Both parties in this experiment prove their mettle, reinforcing their reputations but producing an album that is not only accessible to the devotees and followers but also those who’ve previously skirted around taking a walk through the catacombs of the bleakest recesses of a conflicted mind.

BRIAN ‘BORDELLO’ SHEA’S REVIEWS ROUNDUP – INSTANT REACTIONS.
Unless stated otherwise, all releases are available to purchase now

Aiden Baker & Stefan Christoff ‘Januar’
ALBUM (Cruel Nature Records) 25th October 2024

Januar is a five-part suite of heartfelt improvised musical interplay, a heart play if one likes; an album of minimalistic experimental ambience; a conversation between piano and guitar electronic tonal seduction. Importantly Januar was recorded live in the studio, so capturing the emotion and power of Baker & Christoff‘s performance.
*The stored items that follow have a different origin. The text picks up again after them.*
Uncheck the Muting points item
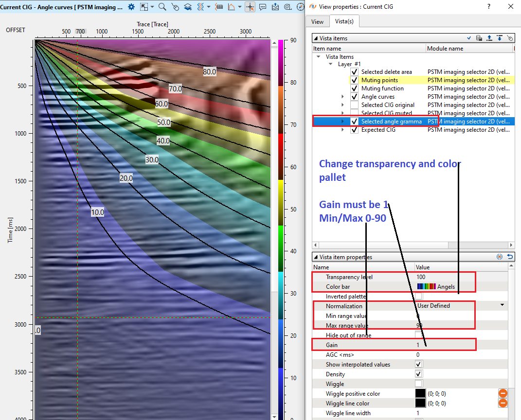Viewport: 521px width, 420px height. click(354, 80)
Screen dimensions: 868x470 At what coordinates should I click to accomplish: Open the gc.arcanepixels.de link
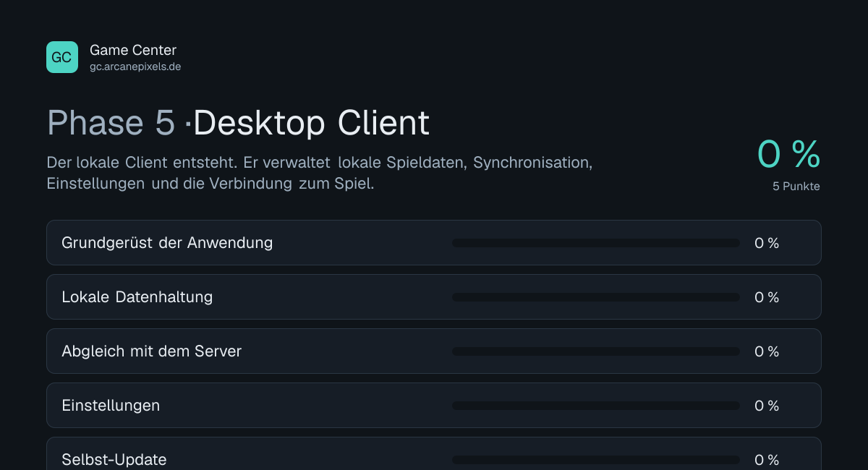point(135,67)
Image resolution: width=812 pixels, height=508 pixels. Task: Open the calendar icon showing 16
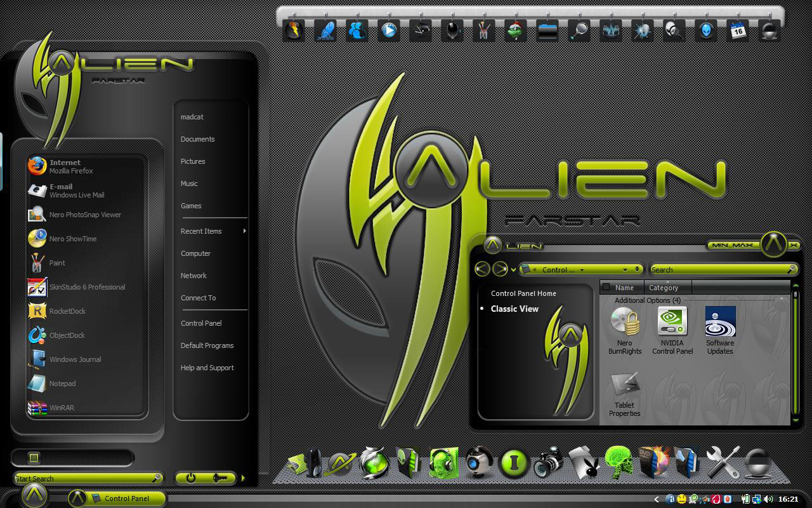point(738,30)
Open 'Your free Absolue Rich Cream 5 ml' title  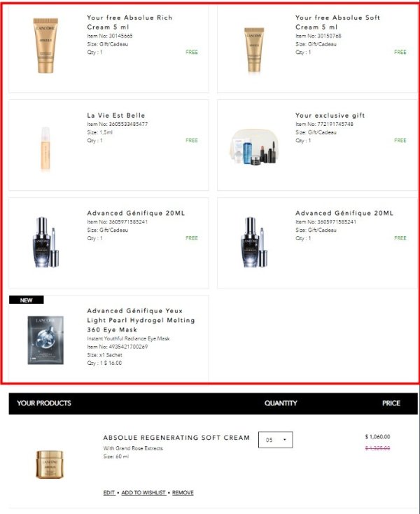pos(130,22)
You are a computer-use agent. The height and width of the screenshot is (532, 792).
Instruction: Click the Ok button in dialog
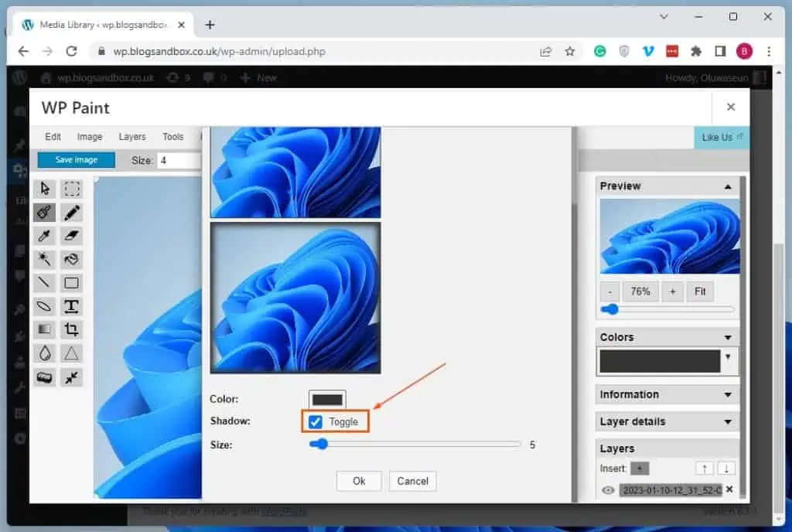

The five tracks weave a becoming slow dance of meditation lulling one into a dreamlike state and letting the waves of pure bliss wash over you leaving you mesmerised and in awe of the fragility and beauty of the music. Januar is an artful bewitching delight of improvised brilliance. 

Bell Monks ‘Watching The Snow Fall’
ALBUM (Wayside & Woodland) 1st November 2024

Is slowcore-indie-hipster-post-jazz a musical genre? If not, it doesn’t matter as that is how I am describing this rather beautiful album of, well…slowcore-indie-hipster-post-jazz. What does slowcore-indie-hipster-post-jazz sound like? Well, it sounds like the Bell Monks. Okay, imagine The Cure and Low and the Postal Service and Red House Painters having a cravat wearing competition, or party even, and sipping on a sherry in dimmed lights and recording whilst their wives and kids are sleep. Yes, it is all hushed tones, hushed deep vocals and general blue moods.  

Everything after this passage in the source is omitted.